SOUP’S ON!
An old-fashioned vegetable soup without any enhancement, is a more powerful anti-carcinogen than any known medicine. ~ Dr James Duke, MD (1928-)
VEGETABLE SOUP
Okay, here’s the deal. We have a large pot full of broth from making corned beef & cabbage, the perfect starter for a vegetable soup (or many other kinds of soup for that matter). So we can do this easy or really easy. Either way, it still has to simmer for hours to get the soup mojo going. But you get to decide which one you like. Sometimes even a little quicker is just what you need.
REALLY EASY
The really easy way is to strain the broth (to remove the pickling spices used in the corned beef), refrigerate overnight and skim the fat off. The next day, bring the broth to a boil, and add every vegetable in sight. Simmer for half a day and it’s soup. That’s the Lightning Round. However, there is a little better way that doesn’t take much more time.

EXERCISE DATA

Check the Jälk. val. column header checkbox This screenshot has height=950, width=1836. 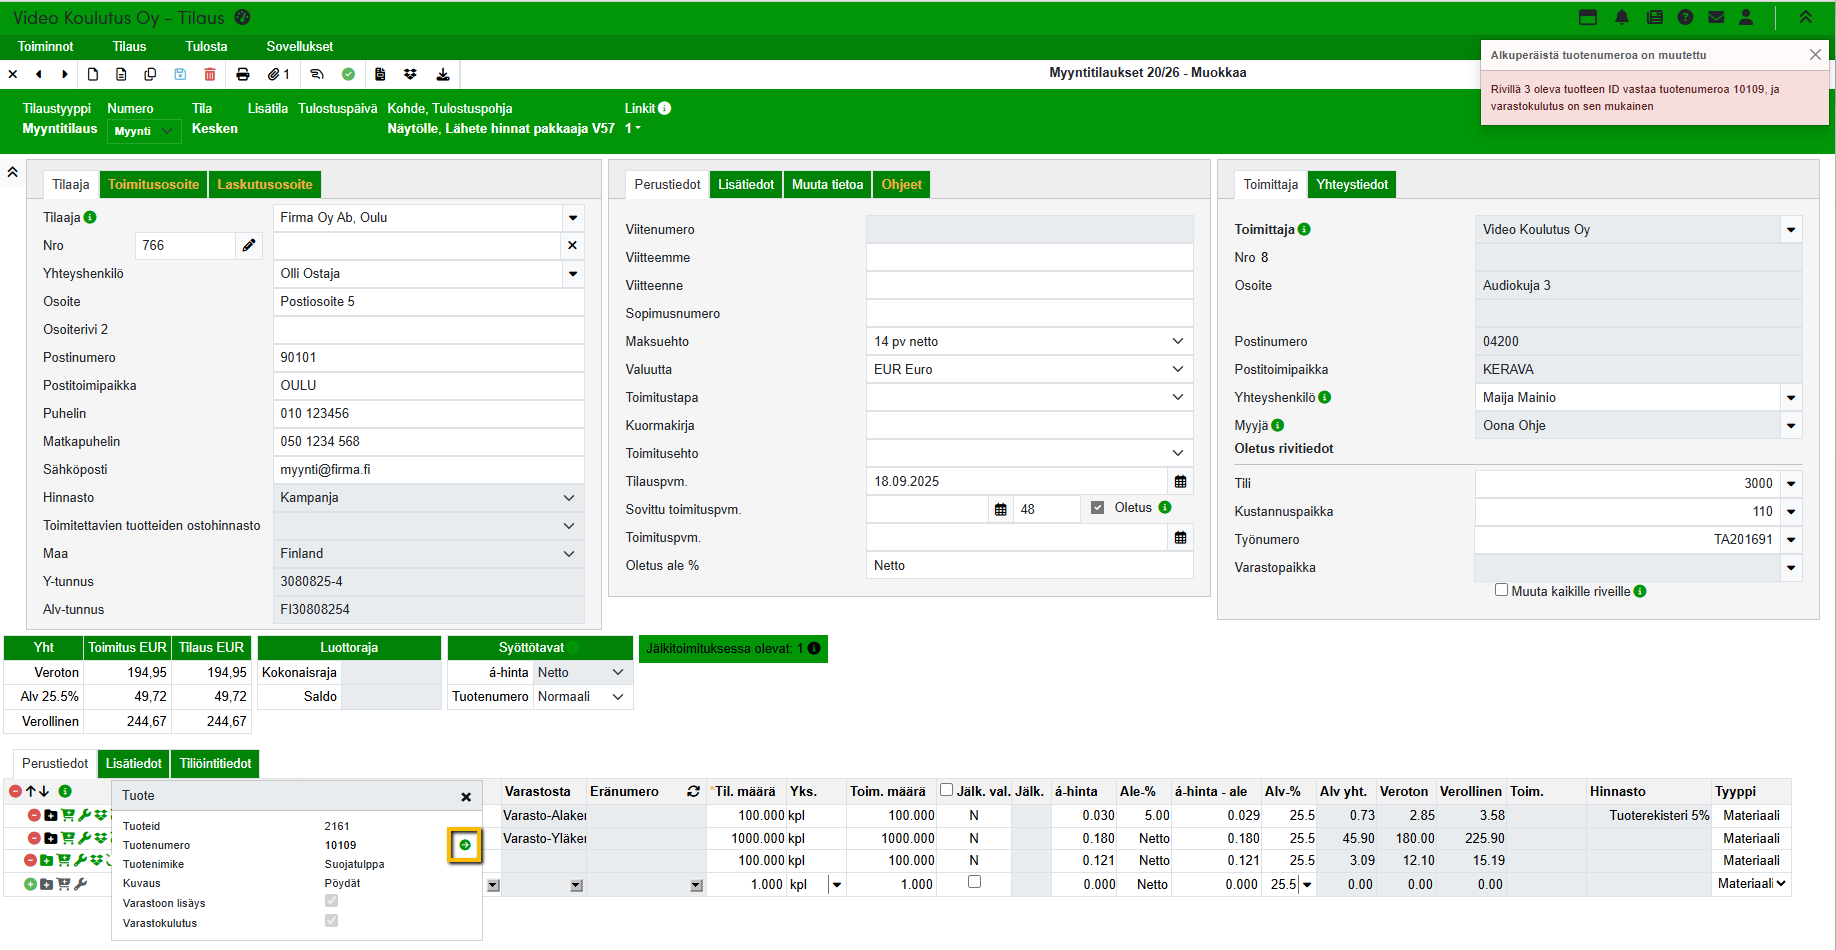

WHAT YOU WILL DO
- a) Quote the passage of the vegetable soup text starting with "An old-fashioned vegetable" and going on through "what you need.".
- b) According to the vegetable soup text, why is the broth strained in the really easy method?
The lines are not needed for what comes next.

SOLVED TASKS
- a)
An old-fashioned vegetable soup without any enhancement, is a more powerful anti-carcinogen than any known medicine. ~ Dr James Duke, MD (1928-)
VEGETABLE SOUP
Okay, here’s the deal. We have a large pot full of broth from making corned beef & cabbage, the perfect starter for a vegetable soup (or many other kinds of soup for that matter). So we can do this easy or really easy. Either way, it still has to simmer for hours to get the soup mojo going. But you get to decide which one you like. Sometimes even a little quicker is just what you need.

- b) It is strained to remove the pickling spices used in the corned beef.